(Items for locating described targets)

####

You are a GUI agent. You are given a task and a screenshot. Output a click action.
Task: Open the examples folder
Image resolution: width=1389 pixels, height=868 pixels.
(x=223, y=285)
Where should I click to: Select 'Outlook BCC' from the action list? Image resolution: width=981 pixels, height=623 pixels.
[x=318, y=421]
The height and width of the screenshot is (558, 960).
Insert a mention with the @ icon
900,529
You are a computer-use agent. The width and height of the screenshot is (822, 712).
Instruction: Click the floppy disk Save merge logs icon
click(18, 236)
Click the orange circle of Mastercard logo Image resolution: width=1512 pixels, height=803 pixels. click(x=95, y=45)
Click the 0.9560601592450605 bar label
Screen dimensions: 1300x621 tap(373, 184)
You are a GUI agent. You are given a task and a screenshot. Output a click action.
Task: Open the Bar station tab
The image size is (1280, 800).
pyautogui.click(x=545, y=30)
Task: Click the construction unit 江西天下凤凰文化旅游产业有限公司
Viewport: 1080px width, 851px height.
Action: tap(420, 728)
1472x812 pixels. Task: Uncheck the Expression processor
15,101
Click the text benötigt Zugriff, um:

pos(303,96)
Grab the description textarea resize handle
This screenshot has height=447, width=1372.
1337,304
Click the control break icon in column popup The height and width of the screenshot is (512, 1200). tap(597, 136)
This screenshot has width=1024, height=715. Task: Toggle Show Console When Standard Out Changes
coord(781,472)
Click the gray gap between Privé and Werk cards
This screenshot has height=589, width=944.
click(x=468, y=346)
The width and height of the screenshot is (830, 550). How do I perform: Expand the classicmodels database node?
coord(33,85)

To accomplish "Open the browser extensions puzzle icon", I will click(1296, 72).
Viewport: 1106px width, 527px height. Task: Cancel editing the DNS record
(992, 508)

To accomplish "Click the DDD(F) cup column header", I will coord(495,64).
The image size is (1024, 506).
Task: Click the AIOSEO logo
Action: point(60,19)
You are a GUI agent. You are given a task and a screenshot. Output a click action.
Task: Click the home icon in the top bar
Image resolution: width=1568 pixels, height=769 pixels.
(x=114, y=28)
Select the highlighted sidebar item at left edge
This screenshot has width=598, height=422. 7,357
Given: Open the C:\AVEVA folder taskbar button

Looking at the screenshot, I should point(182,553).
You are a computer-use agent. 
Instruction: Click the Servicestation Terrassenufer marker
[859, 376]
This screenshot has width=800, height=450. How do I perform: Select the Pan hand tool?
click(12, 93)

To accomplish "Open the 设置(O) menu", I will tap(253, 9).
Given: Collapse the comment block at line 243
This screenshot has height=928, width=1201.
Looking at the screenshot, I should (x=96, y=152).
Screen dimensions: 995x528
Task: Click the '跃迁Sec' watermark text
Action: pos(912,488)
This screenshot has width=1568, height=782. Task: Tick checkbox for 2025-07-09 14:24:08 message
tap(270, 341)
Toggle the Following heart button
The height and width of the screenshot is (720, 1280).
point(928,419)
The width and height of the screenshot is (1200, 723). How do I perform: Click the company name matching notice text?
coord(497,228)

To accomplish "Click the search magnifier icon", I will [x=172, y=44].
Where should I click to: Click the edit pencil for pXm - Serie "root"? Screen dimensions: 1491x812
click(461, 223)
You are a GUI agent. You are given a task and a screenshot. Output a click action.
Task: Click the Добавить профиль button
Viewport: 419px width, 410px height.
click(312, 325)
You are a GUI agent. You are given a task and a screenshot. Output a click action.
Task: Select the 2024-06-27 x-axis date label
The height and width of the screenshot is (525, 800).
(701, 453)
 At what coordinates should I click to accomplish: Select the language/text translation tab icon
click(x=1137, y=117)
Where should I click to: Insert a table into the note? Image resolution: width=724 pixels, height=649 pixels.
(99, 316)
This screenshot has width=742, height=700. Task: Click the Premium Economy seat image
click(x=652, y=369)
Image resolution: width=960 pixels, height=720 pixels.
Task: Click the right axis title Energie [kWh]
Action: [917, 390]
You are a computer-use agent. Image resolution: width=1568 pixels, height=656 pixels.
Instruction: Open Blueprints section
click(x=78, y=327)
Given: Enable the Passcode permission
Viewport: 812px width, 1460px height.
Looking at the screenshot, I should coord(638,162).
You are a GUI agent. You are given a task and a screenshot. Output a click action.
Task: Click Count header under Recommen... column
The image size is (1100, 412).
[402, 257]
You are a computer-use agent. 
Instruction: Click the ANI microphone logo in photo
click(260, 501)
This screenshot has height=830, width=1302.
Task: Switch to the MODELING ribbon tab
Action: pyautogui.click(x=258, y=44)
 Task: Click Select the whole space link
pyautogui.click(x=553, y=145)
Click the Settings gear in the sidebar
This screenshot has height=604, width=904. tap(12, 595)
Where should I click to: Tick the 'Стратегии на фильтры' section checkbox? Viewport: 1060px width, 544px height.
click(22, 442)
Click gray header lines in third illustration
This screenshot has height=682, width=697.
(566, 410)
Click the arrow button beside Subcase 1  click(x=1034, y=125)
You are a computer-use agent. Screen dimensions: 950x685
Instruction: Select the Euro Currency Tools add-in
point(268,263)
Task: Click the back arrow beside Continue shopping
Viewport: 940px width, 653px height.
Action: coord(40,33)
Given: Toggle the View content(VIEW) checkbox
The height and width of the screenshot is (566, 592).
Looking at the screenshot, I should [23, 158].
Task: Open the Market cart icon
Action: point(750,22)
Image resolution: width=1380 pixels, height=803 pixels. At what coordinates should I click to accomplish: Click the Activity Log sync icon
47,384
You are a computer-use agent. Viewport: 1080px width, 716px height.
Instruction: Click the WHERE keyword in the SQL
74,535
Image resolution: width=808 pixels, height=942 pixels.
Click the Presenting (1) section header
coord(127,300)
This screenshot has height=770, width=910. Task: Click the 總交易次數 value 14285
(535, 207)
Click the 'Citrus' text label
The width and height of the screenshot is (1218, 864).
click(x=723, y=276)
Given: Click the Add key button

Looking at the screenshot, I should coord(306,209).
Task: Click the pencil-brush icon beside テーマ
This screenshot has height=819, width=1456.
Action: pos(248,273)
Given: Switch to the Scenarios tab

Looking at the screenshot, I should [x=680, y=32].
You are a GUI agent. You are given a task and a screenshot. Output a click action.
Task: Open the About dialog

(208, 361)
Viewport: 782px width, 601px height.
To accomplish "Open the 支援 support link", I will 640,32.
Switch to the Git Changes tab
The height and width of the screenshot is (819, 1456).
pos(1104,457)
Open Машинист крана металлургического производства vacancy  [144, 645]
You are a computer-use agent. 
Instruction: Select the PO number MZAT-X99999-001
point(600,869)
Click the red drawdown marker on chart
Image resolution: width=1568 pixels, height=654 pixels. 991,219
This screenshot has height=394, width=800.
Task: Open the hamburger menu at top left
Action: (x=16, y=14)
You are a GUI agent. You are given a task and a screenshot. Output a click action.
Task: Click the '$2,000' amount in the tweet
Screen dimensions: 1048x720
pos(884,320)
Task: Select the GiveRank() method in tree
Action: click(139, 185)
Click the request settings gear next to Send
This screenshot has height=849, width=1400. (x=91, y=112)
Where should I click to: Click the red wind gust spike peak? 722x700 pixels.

####

■ **Exercise aim**:
Write out, unchanged, the lines of the items from the one containing "Open Машинист крана" through the end of the items, both ends included.

■ **Final answer**:
Open Машинист крана металлургического производства vacancy  [144, 645]
You are a computer-use agent. 
Instruction: Select the PO number MZAT-X99999-001
point(600,869)
Click the red drawdown marker on chart
Image resolution: width=1568 pixels, height=654 pixels. 991,219
This screenshot has height=394, width=800.
Task: Open the hamburger menu at top left
Action: (x=16, y=14)
You are a GUI agent. You are given a task and a screenshot. Output a click action.
Task: Click the '$2,000' amount in the tweet
Screen dimensions: 1048x720
pos(884,320)
Task: Select the GiveRank() method in tree
Action: click(139, 185)
Click the request settings gear next to Send
This screenshot has height=849, width=1400. (x=91, y=112)
Where should I click to: Click the red wind gust spike peak? 722x700 pixels.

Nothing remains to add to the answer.